**HOW TO COMPLETE THIS TASK:** Find every line in the records that holds the string "computer". Copy each one.

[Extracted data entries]
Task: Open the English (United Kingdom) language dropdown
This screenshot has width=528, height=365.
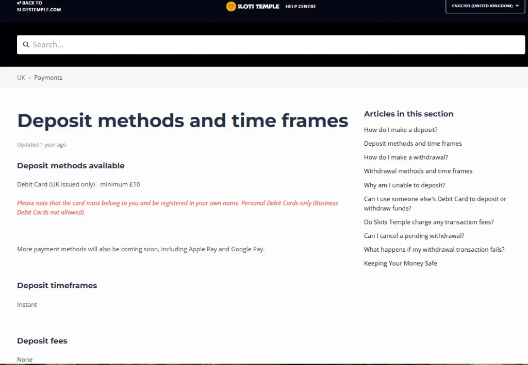Action: [485, 6]
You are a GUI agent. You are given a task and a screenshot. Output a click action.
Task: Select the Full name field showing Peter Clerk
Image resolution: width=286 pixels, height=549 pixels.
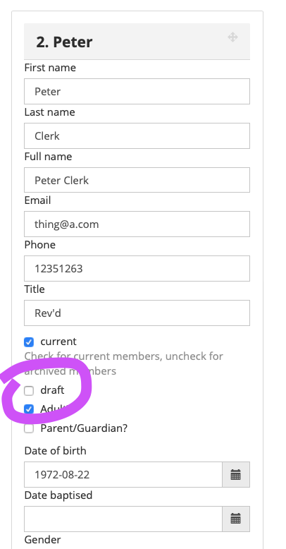(137, 180)
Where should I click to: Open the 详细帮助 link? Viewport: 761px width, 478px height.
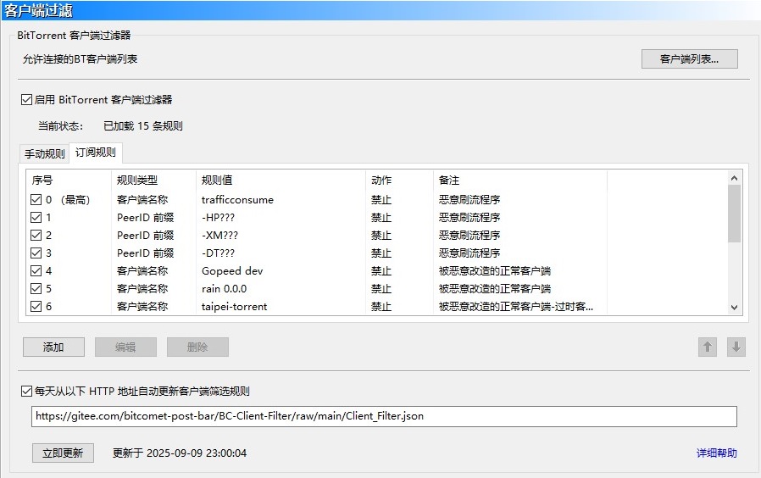tap(716, 453)
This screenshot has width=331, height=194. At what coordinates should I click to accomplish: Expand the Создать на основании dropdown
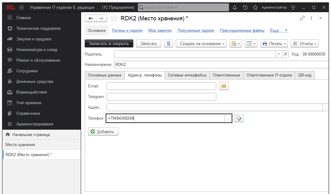point(201,43)
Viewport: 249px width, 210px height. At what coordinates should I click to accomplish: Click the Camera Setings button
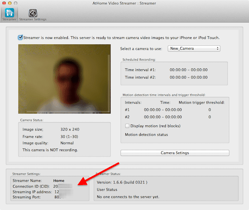click(x=175, y=153)
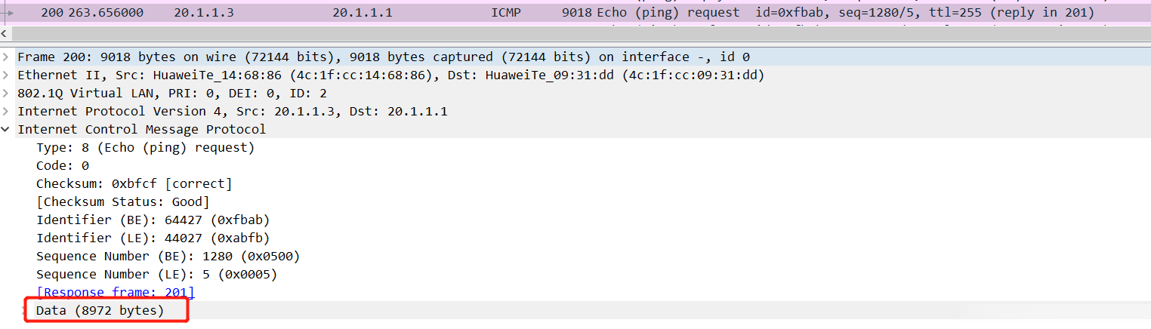Viewport: 1151px width, 329px height.
Task: Click the packet list horizontal scrollbar track
Action: click(x=574, y=35)
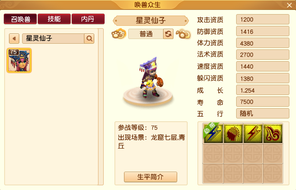Viewport: 296px width, 190px height.
Task: Click the first empty skill slot in row two
Action: pyautogui.click(x=213, y=154)
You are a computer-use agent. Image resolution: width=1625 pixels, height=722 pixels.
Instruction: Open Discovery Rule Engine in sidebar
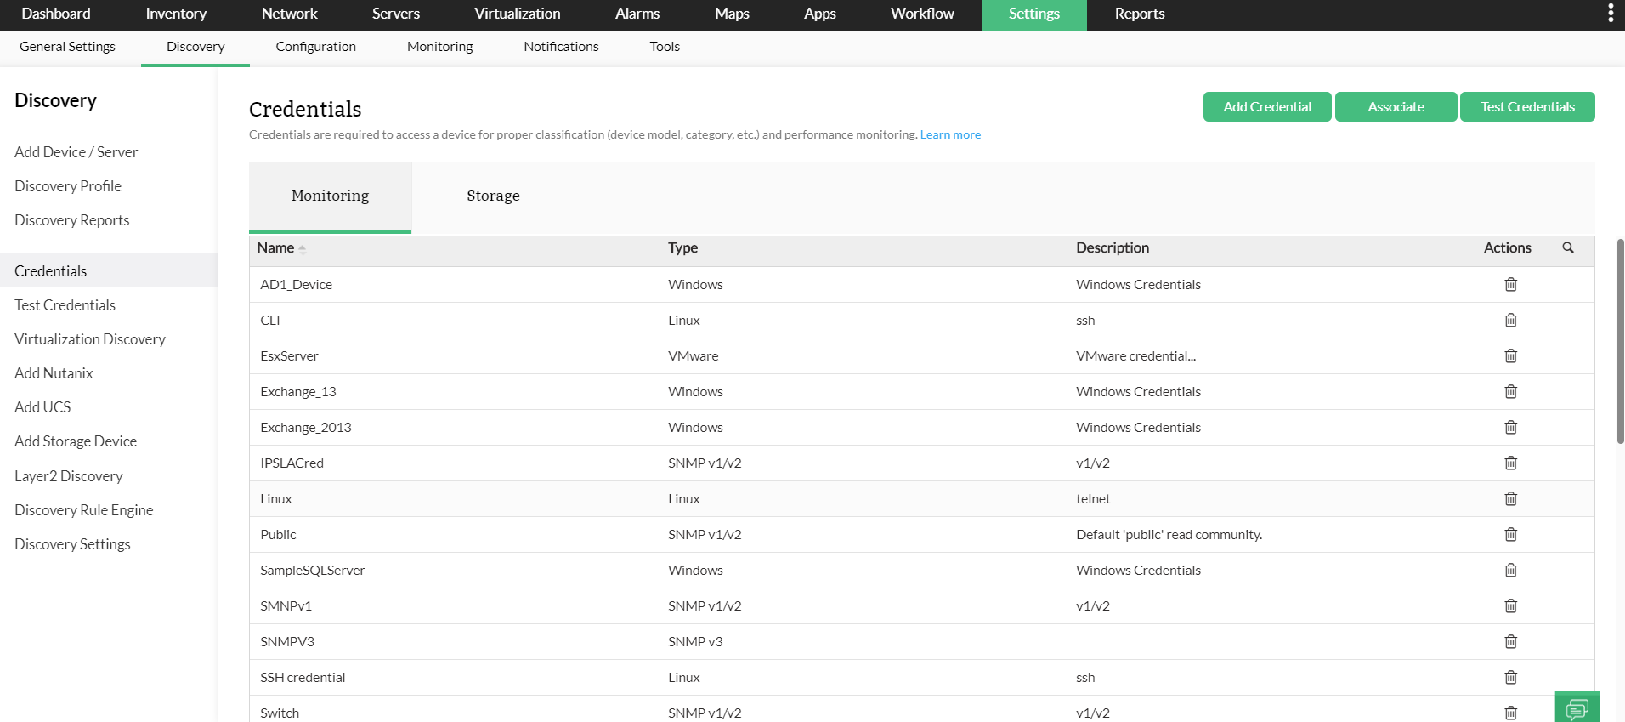[84, 510]
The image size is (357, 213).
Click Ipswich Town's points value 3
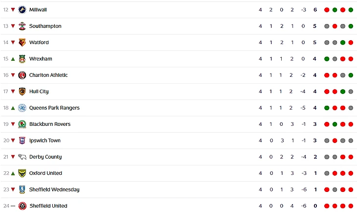coord(315,141)
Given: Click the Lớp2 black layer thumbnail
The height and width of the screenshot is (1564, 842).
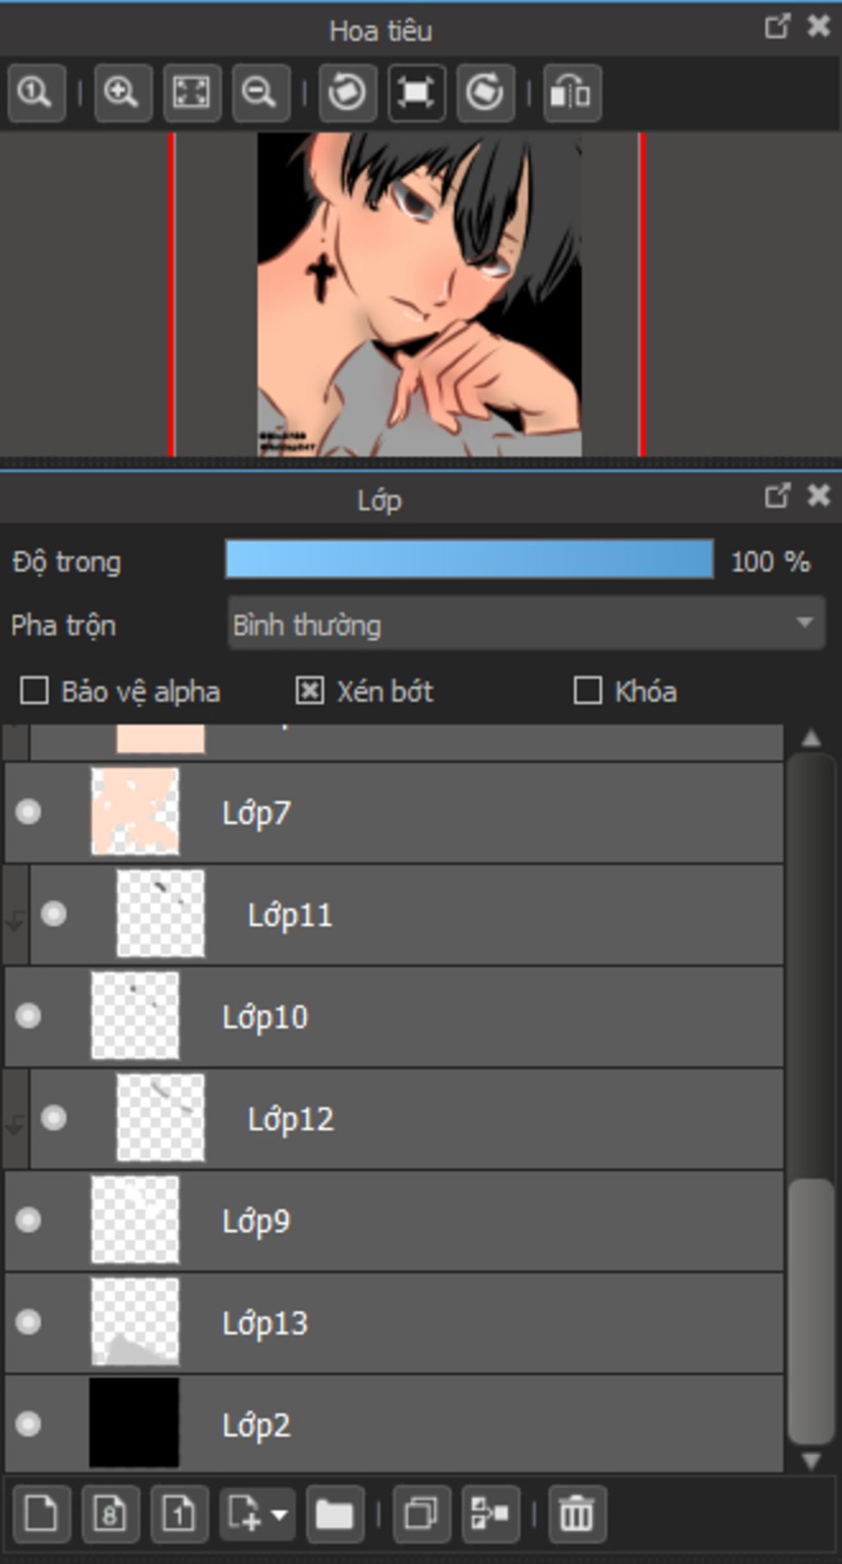Looking at the screenshot, I should pyautogui.click(x=134, y=1423).
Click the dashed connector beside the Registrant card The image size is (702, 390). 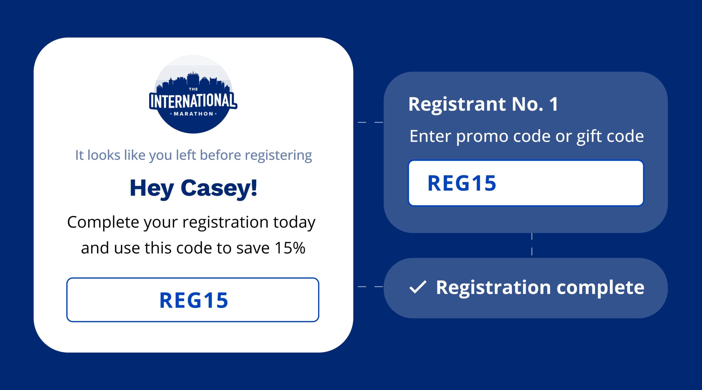coord(370,122)
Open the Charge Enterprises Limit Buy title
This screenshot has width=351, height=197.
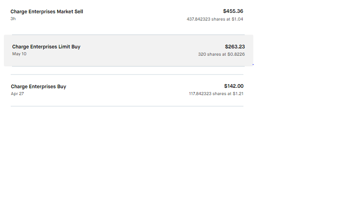coord(46,47)
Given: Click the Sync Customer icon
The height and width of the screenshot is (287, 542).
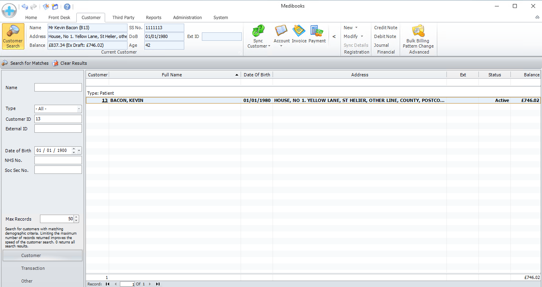Looking at the screenshot, I should [x=258, y=31].
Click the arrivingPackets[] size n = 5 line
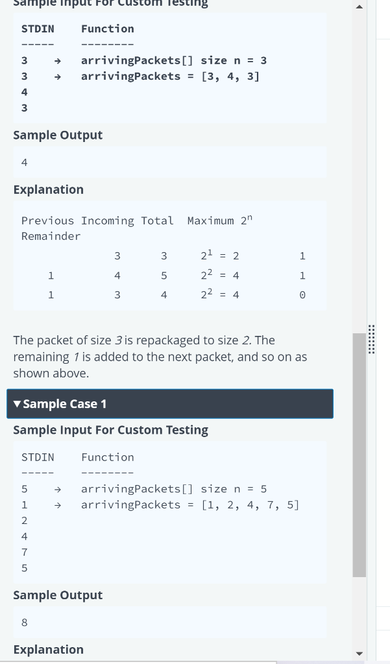The width and height of the screenshot is (390, 664). coord(174,489)
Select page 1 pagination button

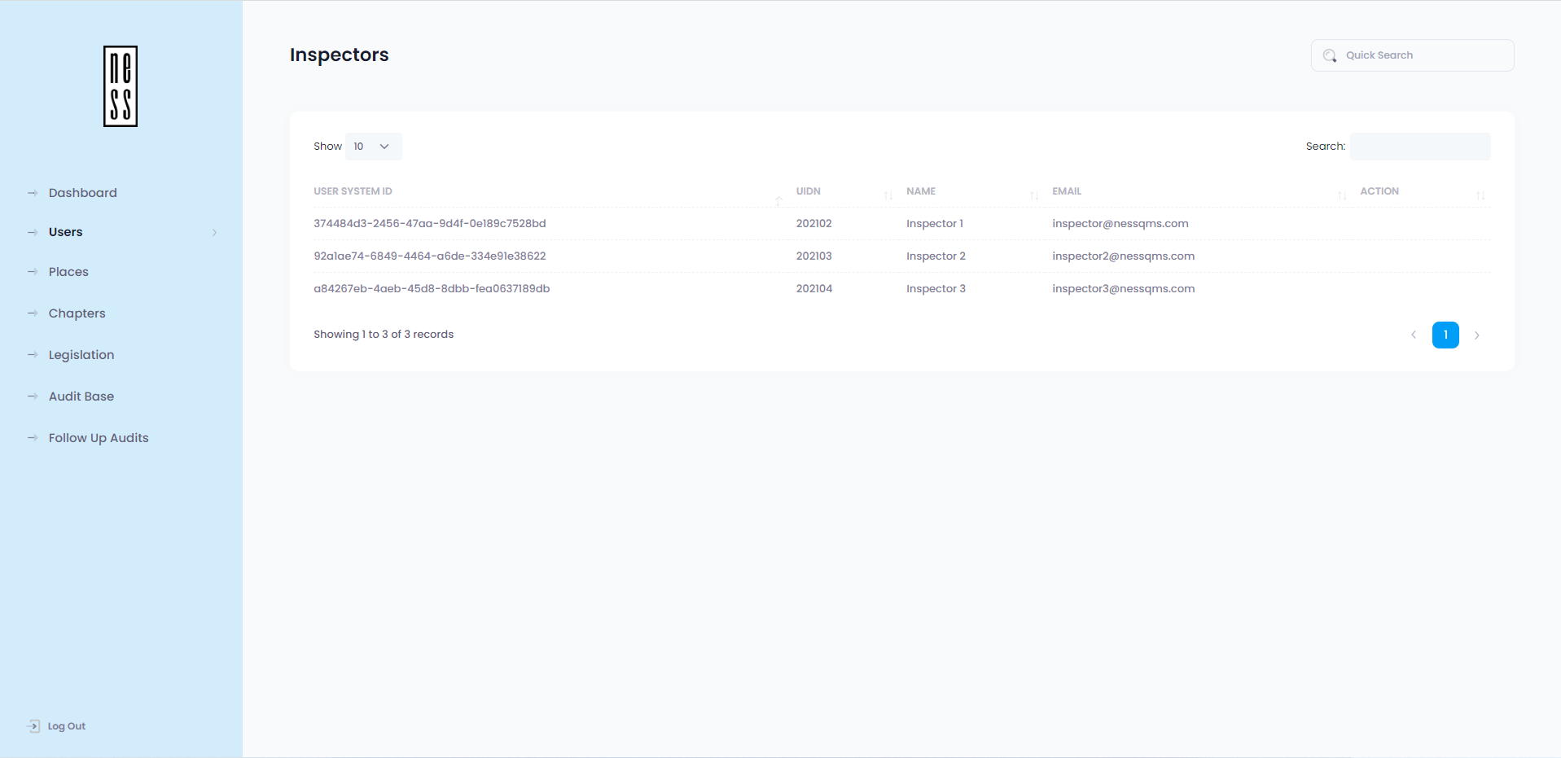point(1445,335)
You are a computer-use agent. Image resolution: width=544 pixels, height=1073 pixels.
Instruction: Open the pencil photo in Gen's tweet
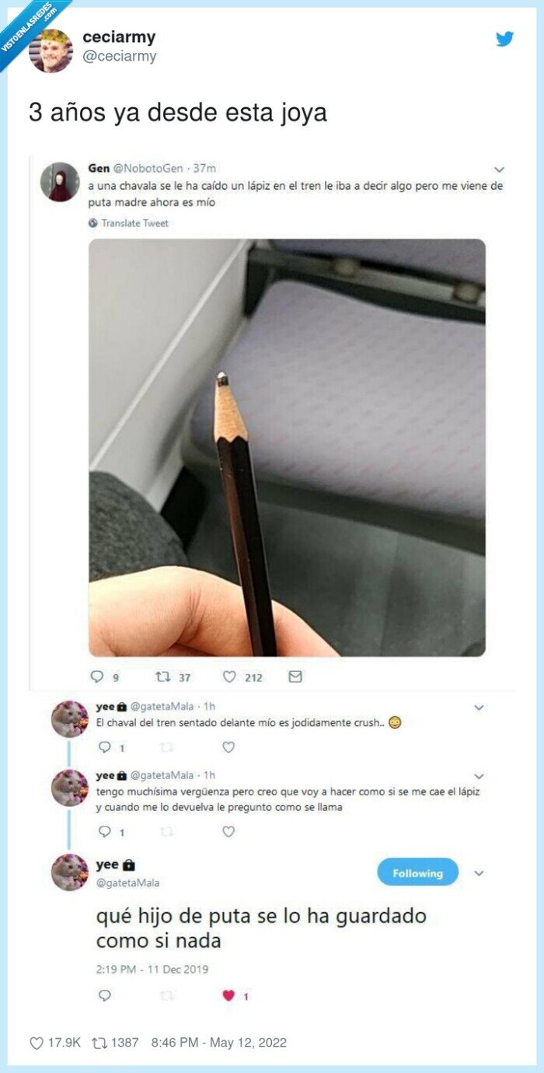click(287, 447)
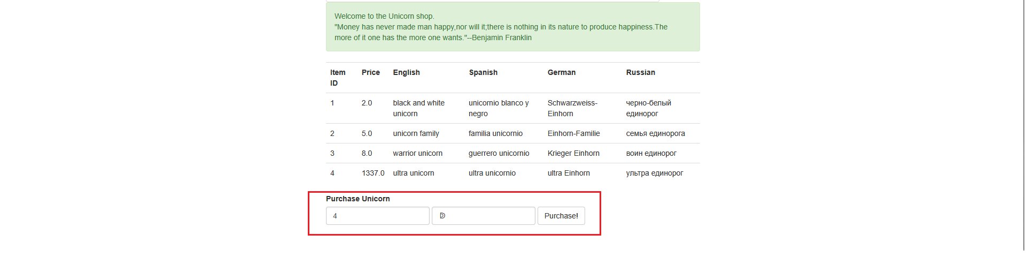Click the Price column header
Image resolution: width=1026 pixels, height=257 pixels.
(x=370, y=72)
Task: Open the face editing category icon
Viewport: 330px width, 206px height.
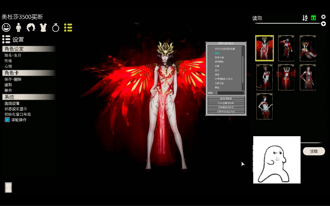Action: click(6, 27)
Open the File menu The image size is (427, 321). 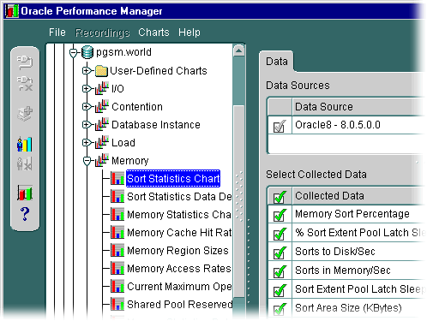pyautogui.click(x=57, y=33)
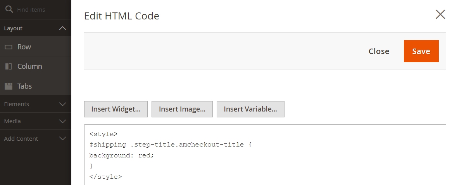
Task: Click the search magnifier icon
Action: point(9,9)
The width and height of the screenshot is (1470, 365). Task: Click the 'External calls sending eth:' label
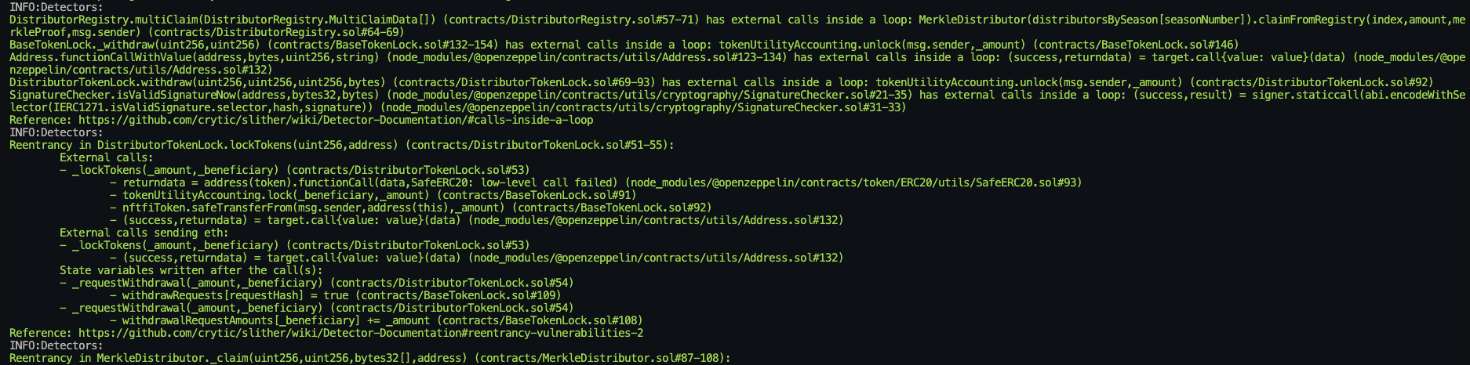click(x=144, y=233)
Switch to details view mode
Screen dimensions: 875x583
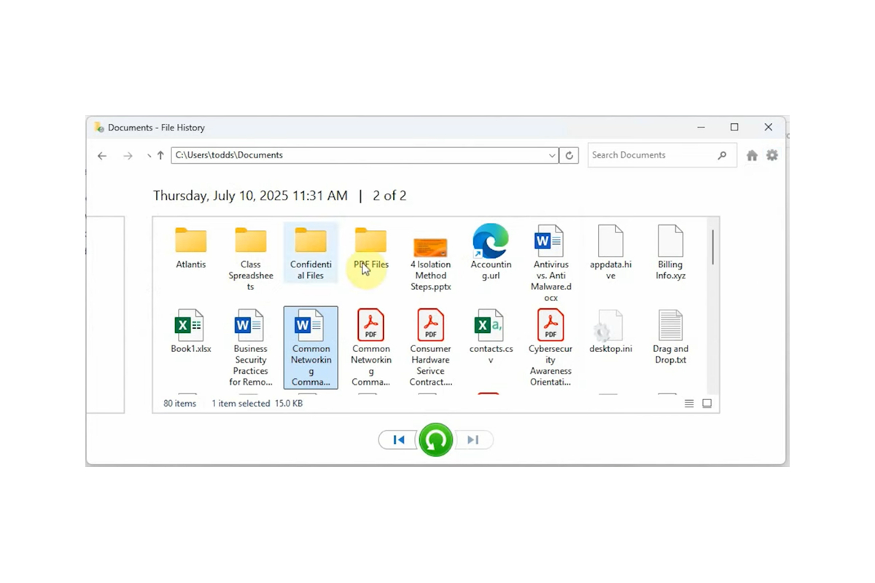coord(688,403)
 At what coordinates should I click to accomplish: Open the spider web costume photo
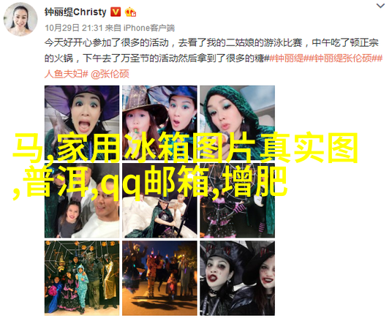[237, 200]
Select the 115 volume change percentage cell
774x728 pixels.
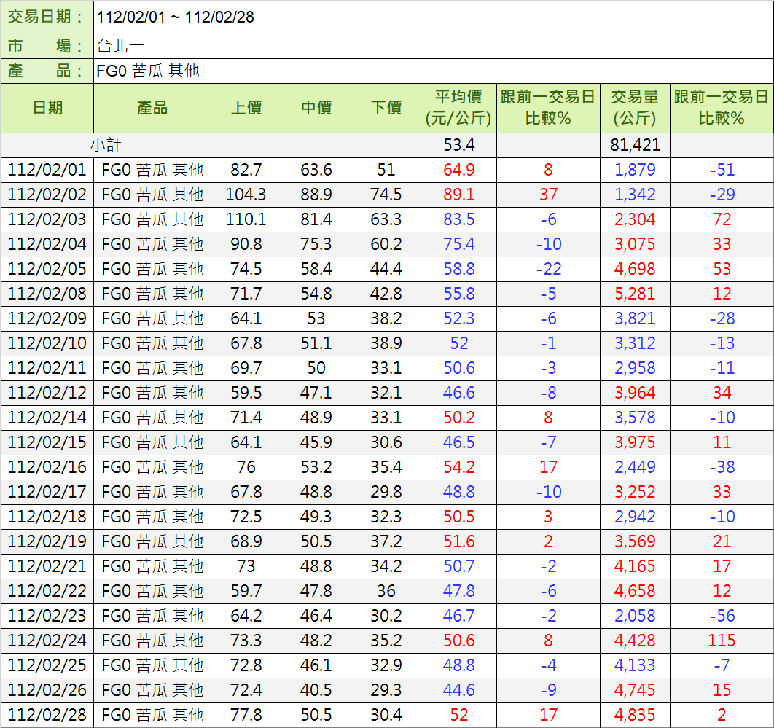[722, 641]
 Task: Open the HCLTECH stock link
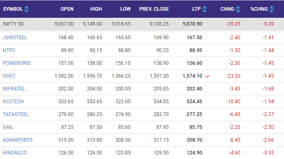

**FINISHED EXERCISE:**
You are a computer-use agent. Image resolution: width=1625 pixels, height=722 pixels.
You are a computer-use agent. Image resolution: width=544 pixels, height=1073 pixels.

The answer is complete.